-- Given passage --
=== Section Start ===

THE healthcare sector, which was at the beginning of the Covid-19 outbreak touted as a safe haven for investors, could now see its near-term outlook being clouded by newer developments as the pandemic prolongs.
These hospitals’ outlook is hampered by the postponement of elective medical procedures and the drop in medical tourists.
An IHH Healthcare Bhd spokesperson confirms the phenomenon, noting that some of its patients have had to or chosen to defer elective medical procedures and services.
“This happened as more markets enforce lockdowns or impose more stringent movement and travel restrictions. And this includes foreign patients who cannot travel to our hospitals at the current time, ” the spokesperson tells StarBizWeek.
IHH says that in the face of this, it remained resilient to what’s been developing on this front.
“Our strong track record and capital structure positions us well to weather this, while we continue doing all we can to support governments in the global fight against Covid-19, ” the spokesperson says.
The company, which is the biggest public-listed hospital group in Asia, still outperforms the benchmark FBM KLCI in the 12-months period. IHH closed at RM5.09 yesterday.
IHH says despite these developments, it continues to see a steady flow of acute and urgent medical cases. “We are also prioritising cashflow and liquidity to manage short-term headwinds, including deferring all non-critical capital expenditure, ” the spokesperson says.
The company says it expects the Covid-19 pandemic to have some short-term impact on its operations.
“But we continue to execute our refreshed strategy and deliver unrivalled care for patients and with this, we believe that their trust will drive our long-term performance and growth, ” the spokesperson says.
IHH also says it is partnering the public healthcare sector to combat the pandemic and it stands ready to do more.
In Malaysia, it was reported that the government will channel some patients to university and private hospitals, given that several government hospitals have been designated as Covid-19 treatment centres.
“We are already taking in Covid-19 patients in Singapore, Turkey and India, supporting testing services in Malaysia, Singapore and Hong Kong, while supporting border screenings in Singapore, ” the spokesperson says.
“In Malaysia, we have also loaned 20 ventilators to public hospitals. At the same time, we are ramping up our ability to serve patients remotely through telemedicine and online diagnostics platforms, ” the spokesperson adds.
Meanwhile, analysts believe private hospitals’ immediate-term outlook will be affected temporarily from the postponement or non-essential medical procedures and the loss of income from medical tourists.
“I believe this to be the case, at least for as long as the Covid-19 outbreak continues to be a threat to our lives and livelihoods, ” an analyst says.
Other than IHH, another public-listed hospital group is KPJ Healthcare Bhd.
Together, both companies are the two biggest private hospital groups listed on Bursa Malaysia. KPJ closed at 86 sen yesterday.

=== Section End ===

-- Requirement --
Write the next part of the news article on private hospital groups during the Covid-19 pandemic, starting after its final sentence. The entries after this point have no part in what is asked.

-- Material shown --
=== Section Start ===

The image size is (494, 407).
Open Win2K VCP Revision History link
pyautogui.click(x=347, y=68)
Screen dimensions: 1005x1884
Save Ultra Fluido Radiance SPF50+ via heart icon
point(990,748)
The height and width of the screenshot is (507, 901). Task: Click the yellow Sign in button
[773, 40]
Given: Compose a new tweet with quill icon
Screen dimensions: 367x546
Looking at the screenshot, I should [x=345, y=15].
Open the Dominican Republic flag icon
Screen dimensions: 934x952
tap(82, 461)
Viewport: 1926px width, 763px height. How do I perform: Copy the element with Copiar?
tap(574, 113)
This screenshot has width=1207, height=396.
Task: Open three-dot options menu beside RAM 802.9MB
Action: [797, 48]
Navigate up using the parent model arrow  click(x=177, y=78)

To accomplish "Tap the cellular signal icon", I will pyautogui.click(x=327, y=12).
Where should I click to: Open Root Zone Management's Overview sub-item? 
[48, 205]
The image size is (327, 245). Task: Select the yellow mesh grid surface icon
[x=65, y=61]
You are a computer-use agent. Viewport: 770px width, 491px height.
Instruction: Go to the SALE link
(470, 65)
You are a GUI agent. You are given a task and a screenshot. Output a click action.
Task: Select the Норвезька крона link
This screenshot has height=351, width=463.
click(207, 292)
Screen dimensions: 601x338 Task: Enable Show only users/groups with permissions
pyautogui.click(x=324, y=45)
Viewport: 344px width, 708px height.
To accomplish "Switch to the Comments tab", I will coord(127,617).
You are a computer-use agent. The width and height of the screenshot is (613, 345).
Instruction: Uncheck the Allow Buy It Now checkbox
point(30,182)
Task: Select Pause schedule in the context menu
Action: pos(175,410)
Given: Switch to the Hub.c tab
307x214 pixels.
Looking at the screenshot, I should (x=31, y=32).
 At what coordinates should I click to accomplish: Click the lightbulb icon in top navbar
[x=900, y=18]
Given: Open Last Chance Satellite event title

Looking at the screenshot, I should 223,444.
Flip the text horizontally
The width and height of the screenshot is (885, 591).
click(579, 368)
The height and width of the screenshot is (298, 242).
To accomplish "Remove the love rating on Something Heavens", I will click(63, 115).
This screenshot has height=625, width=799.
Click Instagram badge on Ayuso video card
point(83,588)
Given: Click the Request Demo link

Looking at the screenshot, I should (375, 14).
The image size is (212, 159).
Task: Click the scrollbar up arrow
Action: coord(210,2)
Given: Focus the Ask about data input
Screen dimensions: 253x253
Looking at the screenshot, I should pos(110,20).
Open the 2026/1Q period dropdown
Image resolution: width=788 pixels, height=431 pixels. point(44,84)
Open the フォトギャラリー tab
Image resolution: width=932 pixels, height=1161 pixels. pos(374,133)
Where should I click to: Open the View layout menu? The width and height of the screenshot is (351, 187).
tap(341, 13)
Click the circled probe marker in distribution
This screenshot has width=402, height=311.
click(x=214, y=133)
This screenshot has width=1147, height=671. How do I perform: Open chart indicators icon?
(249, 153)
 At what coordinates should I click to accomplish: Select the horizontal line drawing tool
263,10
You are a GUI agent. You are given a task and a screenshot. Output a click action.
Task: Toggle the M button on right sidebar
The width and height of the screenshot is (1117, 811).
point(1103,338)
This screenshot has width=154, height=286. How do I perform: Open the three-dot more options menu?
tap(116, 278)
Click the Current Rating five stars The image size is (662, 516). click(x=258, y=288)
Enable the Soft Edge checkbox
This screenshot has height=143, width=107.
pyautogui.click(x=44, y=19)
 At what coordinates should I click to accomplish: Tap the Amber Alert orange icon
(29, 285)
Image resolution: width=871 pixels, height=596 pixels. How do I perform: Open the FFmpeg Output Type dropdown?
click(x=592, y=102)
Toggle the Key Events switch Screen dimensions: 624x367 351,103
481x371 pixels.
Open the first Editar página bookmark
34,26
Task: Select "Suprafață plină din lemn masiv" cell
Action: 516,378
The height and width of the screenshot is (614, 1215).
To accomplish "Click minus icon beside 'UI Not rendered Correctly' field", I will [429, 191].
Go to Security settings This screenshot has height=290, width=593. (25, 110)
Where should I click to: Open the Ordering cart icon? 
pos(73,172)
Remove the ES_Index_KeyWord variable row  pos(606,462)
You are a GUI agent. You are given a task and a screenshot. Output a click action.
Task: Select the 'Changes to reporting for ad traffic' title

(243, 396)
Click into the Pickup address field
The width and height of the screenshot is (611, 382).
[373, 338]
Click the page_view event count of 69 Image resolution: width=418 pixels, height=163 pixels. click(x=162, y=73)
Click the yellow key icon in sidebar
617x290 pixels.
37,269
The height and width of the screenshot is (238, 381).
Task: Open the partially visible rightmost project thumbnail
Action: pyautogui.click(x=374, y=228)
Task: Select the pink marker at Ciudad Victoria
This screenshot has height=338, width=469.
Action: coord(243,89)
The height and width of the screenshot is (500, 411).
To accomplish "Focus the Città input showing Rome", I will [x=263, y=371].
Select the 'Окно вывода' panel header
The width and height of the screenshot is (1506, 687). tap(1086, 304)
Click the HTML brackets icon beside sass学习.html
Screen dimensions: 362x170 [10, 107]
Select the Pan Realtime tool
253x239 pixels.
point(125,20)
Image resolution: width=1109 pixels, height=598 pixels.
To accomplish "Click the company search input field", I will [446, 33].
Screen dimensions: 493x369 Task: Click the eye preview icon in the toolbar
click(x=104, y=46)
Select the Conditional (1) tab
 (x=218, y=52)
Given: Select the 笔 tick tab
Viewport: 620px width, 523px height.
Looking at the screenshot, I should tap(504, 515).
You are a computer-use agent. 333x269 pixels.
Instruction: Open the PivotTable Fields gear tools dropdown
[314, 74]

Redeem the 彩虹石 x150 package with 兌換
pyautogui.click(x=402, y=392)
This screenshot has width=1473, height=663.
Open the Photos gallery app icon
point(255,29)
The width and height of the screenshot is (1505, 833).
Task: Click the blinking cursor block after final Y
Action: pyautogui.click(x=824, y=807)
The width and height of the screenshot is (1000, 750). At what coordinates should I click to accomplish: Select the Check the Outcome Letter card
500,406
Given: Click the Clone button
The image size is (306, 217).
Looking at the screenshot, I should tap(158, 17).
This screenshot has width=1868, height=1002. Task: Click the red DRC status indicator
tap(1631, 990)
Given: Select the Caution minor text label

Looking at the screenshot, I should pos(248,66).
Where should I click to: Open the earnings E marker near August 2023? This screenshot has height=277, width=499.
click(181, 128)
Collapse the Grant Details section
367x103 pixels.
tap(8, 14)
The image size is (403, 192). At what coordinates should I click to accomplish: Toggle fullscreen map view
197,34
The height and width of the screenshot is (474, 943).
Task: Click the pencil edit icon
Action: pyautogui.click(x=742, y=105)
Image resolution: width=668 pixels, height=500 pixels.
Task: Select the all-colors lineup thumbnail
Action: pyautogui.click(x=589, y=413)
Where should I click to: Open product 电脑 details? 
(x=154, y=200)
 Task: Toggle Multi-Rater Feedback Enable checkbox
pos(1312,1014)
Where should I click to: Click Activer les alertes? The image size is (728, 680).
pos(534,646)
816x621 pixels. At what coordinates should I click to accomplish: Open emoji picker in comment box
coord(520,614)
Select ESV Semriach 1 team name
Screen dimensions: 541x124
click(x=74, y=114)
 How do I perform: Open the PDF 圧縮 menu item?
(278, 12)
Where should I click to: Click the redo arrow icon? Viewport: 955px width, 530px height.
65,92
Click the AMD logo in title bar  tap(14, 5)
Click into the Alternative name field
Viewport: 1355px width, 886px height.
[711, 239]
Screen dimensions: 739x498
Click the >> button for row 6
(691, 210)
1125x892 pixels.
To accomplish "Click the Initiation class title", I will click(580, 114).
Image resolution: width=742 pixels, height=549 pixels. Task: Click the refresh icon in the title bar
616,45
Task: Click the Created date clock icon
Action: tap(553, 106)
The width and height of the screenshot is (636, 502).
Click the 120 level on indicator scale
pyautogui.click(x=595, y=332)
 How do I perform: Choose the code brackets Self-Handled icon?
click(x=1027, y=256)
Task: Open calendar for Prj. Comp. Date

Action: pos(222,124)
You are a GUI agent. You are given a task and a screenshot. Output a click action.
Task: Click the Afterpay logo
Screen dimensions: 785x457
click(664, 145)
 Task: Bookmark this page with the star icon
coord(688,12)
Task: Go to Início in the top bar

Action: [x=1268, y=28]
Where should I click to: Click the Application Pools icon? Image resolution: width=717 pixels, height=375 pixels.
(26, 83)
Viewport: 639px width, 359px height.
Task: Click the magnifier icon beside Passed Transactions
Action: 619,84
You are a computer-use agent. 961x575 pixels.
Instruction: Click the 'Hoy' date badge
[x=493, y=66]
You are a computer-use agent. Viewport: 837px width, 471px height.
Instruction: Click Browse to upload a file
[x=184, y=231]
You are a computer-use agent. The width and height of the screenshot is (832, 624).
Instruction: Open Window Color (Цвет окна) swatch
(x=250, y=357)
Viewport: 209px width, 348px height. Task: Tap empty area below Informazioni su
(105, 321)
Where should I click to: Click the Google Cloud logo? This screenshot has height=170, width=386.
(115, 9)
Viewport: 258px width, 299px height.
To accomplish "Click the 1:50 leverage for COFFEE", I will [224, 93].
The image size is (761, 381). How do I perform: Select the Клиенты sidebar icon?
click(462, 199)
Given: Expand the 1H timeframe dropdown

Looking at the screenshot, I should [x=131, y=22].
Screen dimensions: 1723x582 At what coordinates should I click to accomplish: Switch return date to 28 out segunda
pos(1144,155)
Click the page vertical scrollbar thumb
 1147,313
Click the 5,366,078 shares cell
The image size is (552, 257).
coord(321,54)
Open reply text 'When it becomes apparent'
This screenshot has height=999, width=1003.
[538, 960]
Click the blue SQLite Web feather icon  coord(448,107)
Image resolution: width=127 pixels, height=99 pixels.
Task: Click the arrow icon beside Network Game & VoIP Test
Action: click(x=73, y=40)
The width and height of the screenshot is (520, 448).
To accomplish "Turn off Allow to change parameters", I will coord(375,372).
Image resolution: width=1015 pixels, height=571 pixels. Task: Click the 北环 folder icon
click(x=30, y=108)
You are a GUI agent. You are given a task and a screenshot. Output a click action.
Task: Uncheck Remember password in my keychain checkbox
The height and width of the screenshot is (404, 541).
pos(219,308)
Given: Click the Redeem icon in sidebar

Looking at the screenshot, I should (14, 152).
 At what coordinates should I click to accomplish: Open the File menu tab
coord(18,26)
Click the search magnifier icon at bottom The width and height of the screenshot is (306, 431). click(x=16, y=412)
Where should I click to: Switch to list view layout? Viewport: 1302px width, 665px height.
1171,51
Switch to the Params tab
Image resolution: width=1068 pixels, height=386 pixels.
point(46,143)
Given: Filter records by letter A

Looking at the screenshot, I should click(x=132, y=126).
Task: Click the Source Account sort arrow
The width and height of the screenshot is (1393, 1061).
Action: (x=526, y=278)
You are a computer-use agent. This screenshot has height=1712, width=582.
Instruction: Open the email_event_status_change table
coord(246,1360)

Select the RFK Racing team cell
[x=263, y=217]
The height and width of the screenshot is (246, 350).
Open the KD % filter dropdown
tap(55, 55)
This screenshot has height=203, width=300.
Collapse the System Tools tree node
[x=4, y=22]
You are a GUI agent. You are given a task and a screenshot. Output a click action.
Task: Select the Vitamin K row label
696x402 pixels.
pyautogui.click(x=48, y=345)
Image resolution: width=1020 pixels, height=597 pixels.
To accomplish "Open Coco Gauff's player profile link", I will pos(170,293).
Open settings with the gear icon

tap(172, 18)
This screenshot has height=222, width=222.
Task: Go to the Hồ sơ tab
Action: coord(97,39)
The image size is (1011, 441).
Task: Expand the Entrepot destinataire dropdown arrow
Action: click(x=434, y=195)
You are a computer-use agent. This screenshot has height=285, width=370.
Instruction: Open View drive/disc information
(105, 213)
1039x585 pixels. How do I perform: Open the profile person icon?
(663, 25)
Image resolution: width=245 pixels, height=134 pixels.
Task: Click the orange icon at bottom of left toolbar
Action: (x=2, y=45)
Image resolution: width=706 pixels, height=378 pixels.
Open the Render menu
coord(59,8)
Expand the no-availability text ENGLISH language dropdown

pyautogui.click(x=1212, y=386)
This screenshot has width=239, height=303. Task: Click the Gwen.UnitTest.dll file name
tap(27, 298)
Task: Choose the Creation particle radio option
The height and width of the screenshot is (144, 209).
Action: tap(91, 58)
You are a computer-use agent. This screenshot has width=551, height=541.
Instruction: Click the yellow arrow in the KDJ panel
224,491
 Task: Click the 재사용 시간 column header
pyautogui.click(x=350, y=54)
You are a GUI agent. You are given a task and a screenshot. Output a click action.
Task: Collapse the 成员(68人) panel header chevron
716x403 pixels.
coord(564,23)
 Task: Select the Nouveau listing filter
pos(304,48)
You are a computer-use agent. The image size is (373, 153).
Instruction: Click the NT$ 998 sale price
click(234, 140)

=== Section End ===

-- Answer below --
Maybank Research in its report earlier in the month says that IHH may experience its “worst quarter” in the coming second quarter due to the travel bans or lockdowns that are being imposed at its key markets.
However, it notes that this may recover in the third quarter as these restrictions are gradually lifted.
Maybank Research had earlier this month cut its earnings per share (EPS) estimates for IHH for the year by 17% to impute the impact of Covid-19.
Singapore had banned foreigners into the country on March 24 and more recently, imposed its version of the movement control order (MCO), known as the circuit breaker.
“Though foreign patients who are already in Singapore can still be treated at its hospitals, the lack of new foreign patients to replenish the old ones would eventually result in near-zero foreign patient revenue to its Singapore unit, ” Maybank Research says.
Some of the non-critical Covid-19 patients have been transferred to IHH’s hospitals but it believes margins from this could be low.
Singapore remains IHH’s largest market, with 89% of group net profit coming from it in FY19.
In Malaysia, the research house anticipates there would also be a sharp drop in patient volume during the MCO period, which has now been extended to end-April.
It retained its “buy” call on IHH with a lowered target price of RM6.05 from RM6.30 earlier.
Hong Leong Investment Bank (HLIB) Research says in its report that it foresees short-term headwinds for some hospital players on this development.
HLIB Research notes that healthcare tourism for KPJ and IHH made up around 5%-6% of their total revenues in the financial year 2019 (FY19). “Overall, we gather that utilisation rates at private hospitals have, on average, fallen by more than 50% during the MCO period.”
For IHH, its share of foreign patient revenue to total patient revenue in FY19 is around 6% for Malaysia, 26% for Singapore, 16% for Turkey and 10% for India.
With the small contribution of medical tourists to both of IHH and KPJ’s revenues, it appears that the impact on the hospital groups with the reduced medical tourists could be limited at this juncture.